You should break up because right now, with no sex or affection, you are essentially just friends anyway.

 

It is okay to decide that you are not ready for sex in a relationship, but for it to work BOTH partners need to genuinely agree about this. You don't want a sexual relationship, and he does. You are not compatible.

  • Like 3
Posted

i think he sounds very honest, as do you, and that you're just not compatible at this time. it does seem that the best course of action is to break things off and then, if it's meant to be it might happen down the line when you are ready.

 

"he says he thinks it is because of all the "no;s" ive said to him over the past couple of months that his brain has now been conditioned to associate physical intimacy with me as a negative, painful thing. so he avoids it."

 

i think the above part you mentioned is very accurate. i had a man tell me this once as well (in a very good way). we would be having sex and if i was hesitant to do something i'd say no. he said it made it seem like he was taking advantage of me and that was a turn-off, so i don't think this is a lie. as well, it is very painful for men (so i hear) to get 'there' and then not have release, so you aren't meeting his needs. it's wonderful you have waited to have sex, but perhaps continue to wait because this guy doesn't sound like the one.

  • Like 1
Posted

He doesn't sound selfish or childish to me. He's already waited 7 months, which is longer than most sexually active adults would be willing to wait.
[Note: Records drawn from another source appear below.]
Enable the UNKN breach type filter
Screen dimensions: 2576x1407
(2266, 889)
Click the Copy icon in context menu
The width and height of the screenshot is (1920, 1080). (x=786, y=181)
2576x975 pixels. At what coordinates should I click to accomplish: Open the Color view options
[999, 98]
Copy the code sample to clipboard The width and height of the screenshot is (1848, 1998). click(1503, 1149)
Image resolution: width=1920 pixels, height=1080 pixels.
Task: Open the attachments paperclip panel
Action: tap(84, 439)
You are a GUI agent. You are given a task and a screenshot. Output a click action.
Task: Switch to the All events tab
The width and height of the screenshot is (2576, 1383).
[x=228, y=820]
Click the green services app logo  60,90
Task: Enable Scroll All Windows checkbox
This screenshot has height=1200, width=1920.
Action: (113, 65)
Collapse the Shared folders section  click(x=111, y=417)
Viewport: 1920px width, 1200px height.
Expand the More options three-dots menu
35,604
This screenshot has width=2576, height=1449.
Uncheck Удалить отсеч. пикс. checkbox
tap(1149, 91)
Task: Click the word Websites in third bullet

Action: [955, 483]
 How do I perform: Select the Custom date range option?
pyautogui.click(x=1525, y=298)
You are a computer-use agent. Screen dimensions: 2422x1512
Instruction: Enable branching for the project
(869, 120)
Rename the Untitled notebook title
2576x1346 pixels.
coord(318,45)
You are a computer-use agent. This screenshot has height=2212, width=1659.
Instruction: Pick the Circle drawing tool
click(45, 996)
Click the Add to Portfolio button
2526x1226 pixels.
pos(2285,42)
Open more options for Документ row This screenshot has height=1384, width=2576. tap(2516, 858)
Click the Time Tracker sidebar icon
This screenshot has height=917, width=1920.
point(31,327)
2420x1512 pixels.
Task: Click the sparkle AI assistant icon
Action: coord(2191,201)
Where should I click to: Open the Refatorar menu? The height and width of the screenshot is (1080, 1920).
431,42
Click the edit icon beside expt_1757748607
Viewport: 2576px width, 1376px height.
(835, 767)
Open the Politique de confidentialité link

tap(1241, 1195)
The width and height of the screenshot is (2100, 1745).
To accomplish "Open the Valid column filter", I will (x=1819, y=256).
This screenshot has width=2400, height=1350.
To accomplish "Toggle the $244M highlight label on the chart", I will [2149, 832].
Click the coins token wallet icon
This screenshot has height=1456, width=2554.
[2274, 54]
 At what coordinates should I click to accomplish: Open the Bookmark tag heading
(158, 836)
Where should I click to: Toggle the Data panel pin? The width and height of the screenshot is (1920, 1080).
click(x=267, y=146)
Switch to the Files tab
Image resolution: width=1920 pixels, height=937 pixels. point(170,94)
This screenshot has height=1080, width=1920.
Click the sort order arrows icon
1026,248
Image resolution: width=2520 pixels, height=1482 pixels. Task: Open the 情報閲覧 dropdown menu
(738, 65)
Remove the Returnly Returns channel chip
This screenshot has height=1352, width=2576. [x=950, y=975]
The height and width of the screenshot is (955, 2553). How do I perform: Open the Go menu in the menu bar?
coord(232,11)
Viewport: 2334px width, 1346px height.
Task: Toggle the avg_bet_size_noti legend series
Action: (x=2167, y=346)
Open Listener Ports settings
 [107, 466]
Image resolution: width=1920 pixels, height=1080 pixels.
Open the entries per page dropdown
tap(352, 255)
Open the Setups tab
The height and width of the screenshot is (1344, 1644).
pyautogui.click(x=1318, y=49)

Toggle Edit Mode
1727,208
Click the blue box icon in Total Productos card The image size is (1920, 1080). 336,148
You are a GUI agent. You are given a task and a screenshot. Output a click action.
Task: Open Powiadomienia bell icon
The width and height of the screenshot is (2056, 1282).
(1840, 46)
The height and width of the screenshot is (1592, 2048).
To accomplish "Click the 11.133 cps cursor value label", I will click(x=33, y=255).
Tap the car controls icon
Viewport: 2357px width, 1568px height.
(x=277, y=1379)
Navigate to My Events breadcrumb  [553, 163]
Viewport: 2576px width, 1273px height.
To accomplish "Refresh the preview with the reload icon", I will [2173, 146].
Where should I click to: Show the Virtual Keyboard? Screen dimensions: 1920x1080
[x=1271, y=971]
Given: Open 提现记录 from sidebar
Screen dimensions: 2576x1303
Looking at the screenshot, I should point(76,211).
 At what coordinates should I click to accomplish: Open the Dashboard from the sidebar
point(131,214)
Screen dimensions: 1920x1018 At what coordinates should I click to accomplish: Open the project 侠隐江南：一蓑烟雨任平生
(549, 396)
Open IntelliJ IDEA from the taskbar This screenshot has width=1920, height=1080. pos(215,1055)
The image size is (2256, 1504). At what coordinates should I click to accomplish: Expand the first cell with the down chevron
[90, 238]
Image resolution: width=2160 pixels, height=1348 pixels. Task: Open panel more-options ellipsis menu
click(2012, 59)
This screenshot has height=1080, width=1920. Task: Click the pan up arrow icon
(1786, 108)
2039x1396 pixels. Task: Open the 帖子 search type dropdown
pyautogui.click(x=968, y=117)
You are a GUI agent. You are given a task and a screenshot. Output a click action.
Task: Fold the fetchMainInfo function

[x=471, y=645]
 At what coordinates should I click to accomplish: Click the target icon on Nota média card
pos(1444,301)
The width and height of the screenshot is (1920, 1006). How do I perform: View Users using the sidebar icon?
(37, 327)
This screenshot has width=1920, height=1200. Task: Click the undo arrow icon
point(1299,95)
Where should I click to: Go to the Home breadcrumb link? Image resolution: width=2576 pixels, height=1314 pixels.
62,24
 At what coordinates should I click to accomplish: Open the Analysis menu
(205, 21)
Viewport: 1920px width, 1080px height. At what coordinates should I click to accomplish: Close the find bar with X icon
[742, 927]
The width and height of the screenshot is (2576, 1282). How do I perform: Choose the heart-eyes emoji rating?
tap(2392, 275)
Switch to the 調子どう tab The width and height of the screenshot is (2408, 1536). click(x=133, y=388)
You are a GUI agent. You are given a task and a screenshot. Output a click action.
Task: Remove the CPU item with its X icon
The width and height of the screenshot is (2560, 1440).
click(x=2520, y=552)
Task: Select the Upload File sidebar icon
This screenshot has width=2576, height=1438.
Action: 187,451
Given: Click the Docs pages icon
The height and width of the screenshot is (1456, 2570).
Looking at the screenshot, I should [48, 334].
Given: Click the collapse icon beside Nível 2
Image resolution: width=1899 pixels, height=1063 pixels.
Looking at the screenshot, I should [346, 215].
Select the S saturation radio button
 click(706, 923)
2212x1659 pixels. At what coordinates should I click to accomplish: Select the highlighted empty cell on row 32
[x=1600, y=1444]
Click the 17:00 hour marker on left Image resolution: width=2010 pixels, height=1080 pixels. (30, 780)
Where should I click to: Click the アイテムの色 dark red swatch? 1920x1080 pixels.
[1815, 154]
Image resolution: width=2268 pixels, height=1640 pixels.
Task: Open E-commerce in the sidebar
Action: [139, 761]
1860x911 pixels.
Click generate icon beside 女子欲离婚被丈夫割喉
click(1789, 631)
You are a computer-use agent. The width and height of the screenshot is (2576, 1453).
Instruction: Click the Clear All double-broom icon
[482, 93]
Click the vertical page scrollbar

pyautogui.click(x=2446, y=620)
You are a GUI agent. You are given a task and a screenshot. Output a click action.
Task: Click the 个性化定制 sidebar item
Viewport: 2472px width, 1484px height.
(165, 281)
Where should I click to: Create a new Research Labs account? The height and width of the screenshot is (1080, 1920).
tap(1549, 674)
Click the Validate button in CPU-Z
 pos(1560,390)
While letting him touch your boobs and having sexless sleepovers is a huge step for you, it is likely just more of a tease for him. I'm sure intellectually he understands that these are major milestones for you, but for somebody who's already had sex it's really nothing but a reminder of what he's not getting.

 

You need to find a guy who is on the same page as you. Most people who have already had sex will not be willing to wait until marriage or to go for months without any sexual connection to their partner. This does not make him a jerk or selfish. It makes him HUMAN. Sexual intimacy is a huge part of adult romantic relationships, and most people will not be interested in a relationship that doesn't include that kind of intimacy. Even with promises of "maybe someday..."

 

I also think that your boyfriend is probably feeling very rejected, since you have been with him for 7 months but you're still not comfortable doing anything sexual with him. He probably feels like you don't trust him or desire him.

 

Bottom line is you shouldn't have sex if you're not ready, but you also shouldn't get into a relationship with a previously sexually active guy and realistically expect him to wait until marriage. You really need to find a guy who WANTS to wait until marriage like you do.

  • Like 2
Posted
Bottom line is you shouldn't have sex if you're not ready, but you also shouldn't get into a relationship with a previously sexually active guy and realistically expect him to wait until marriage.

 

Considering the background of OP, this is not just an issue between her and her boyfriend, but also an issue of coming to terms with her religion and social expectations within her (extended) family. And that is something her boyfriend would have been well aware of even before they became a couple.

 

They are better off splitting up.

Posted

I do not think you should sleep with him if you aren't ready, but expecting him to never have a release is not right either.

 

I think you should start taking slow steps forward... you touched his penis, and that's good. Maybe next time, you can touch it again, then let him masturbate while you make out with him.

 

Then the next time, maybe you can stroke it some too.

 

Then maybe you can try oral sex for a couple minutes.

 

Just go slowly - but ALWAYS let him release, even if he is doing it himself. Keep making out though, so that you keep that connection and keep building your own desire.